[Study material]:
"""

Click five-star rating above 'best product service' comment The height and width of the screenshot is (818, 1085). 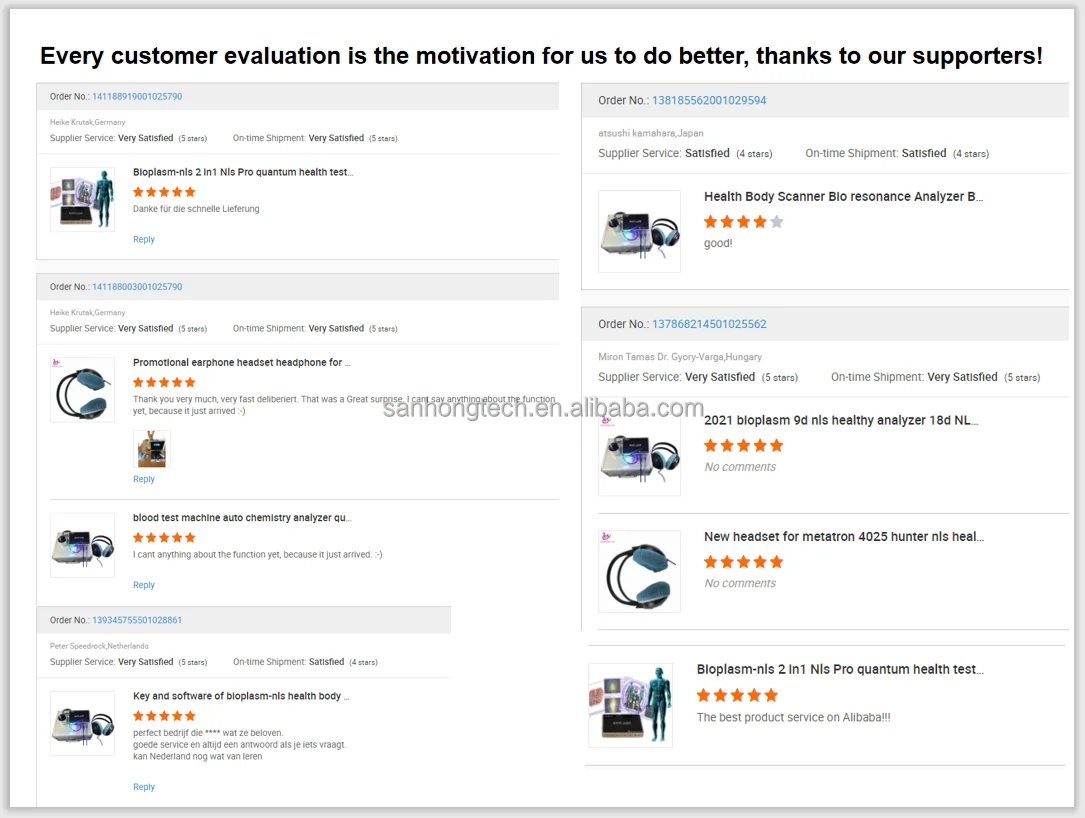tap(737, 695)

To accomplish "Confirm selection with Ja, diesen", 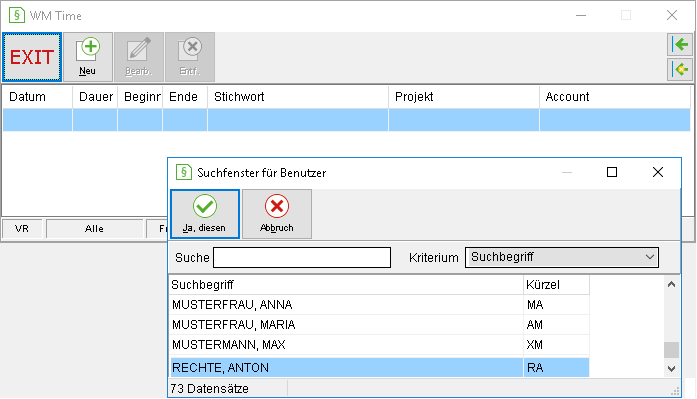I will [x=205, y=214].
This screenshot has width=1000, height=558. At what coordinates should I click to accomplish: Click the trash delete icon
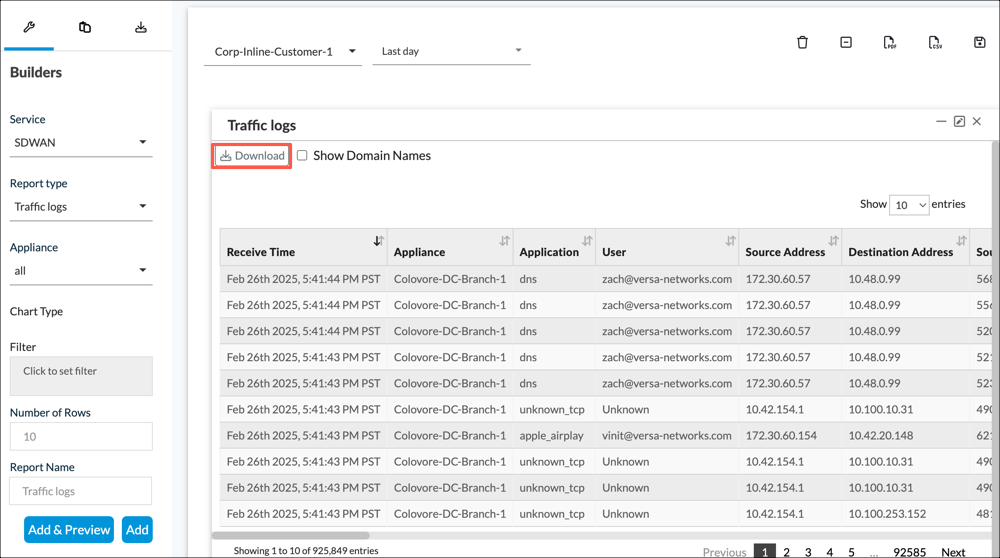coord(802,42)
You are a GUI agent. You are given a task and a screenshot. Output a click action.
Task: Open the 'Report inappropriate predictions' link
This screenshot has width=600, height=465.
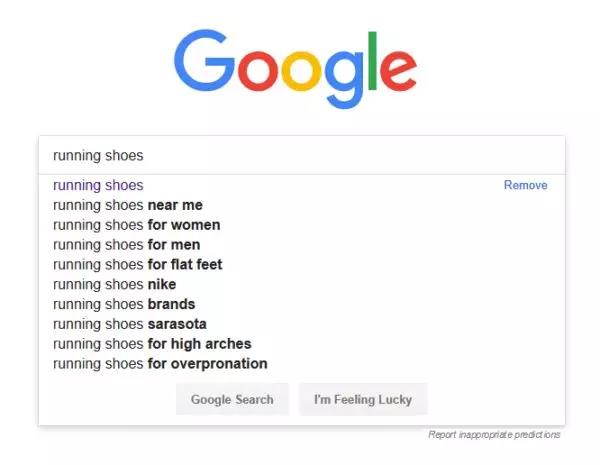(494, 435)
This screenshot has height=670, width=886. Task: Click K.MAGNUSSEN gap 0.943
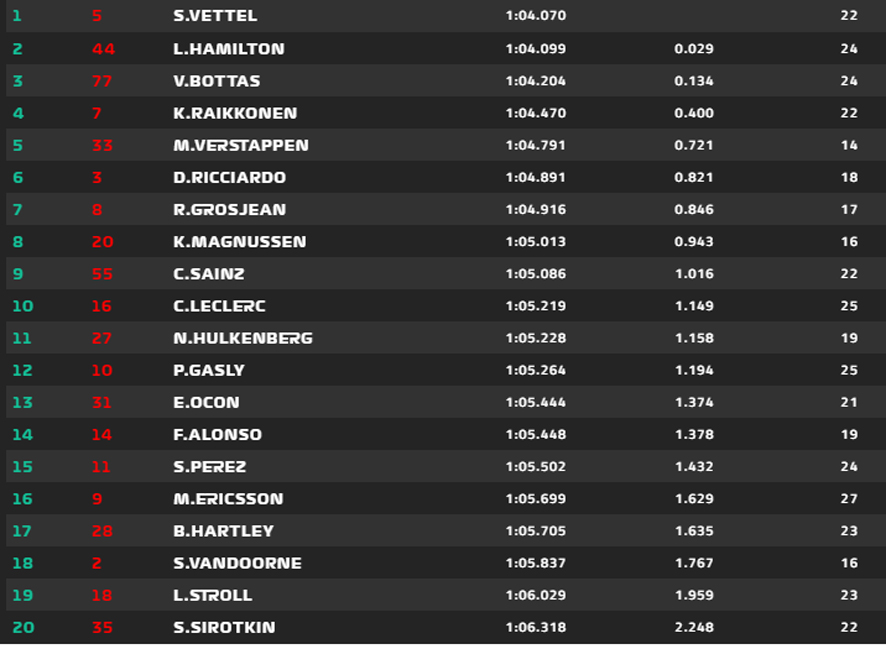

"""

[Problem to work on]: Repeat verbatim the range of lines that opens at the line containing "This screenshot has width=1000, height=558." and closes at the last line of the entries, excluding all pictures.

[Final answer]:
This screenshot has width=1000, height=558. At what coordinates should I click to accomplish: Click the trash delete icon
coord(802,42)
You are a GUI agent. You are given a task and a screenshot. Output a click action.
Task: Open the 'Report inappropriate predictions' link
This screenshot has width=600, height=465.
(494, 435)
This screenshot has height=670, width=886. Task: Click K.MAGNUSSEN gap 0.943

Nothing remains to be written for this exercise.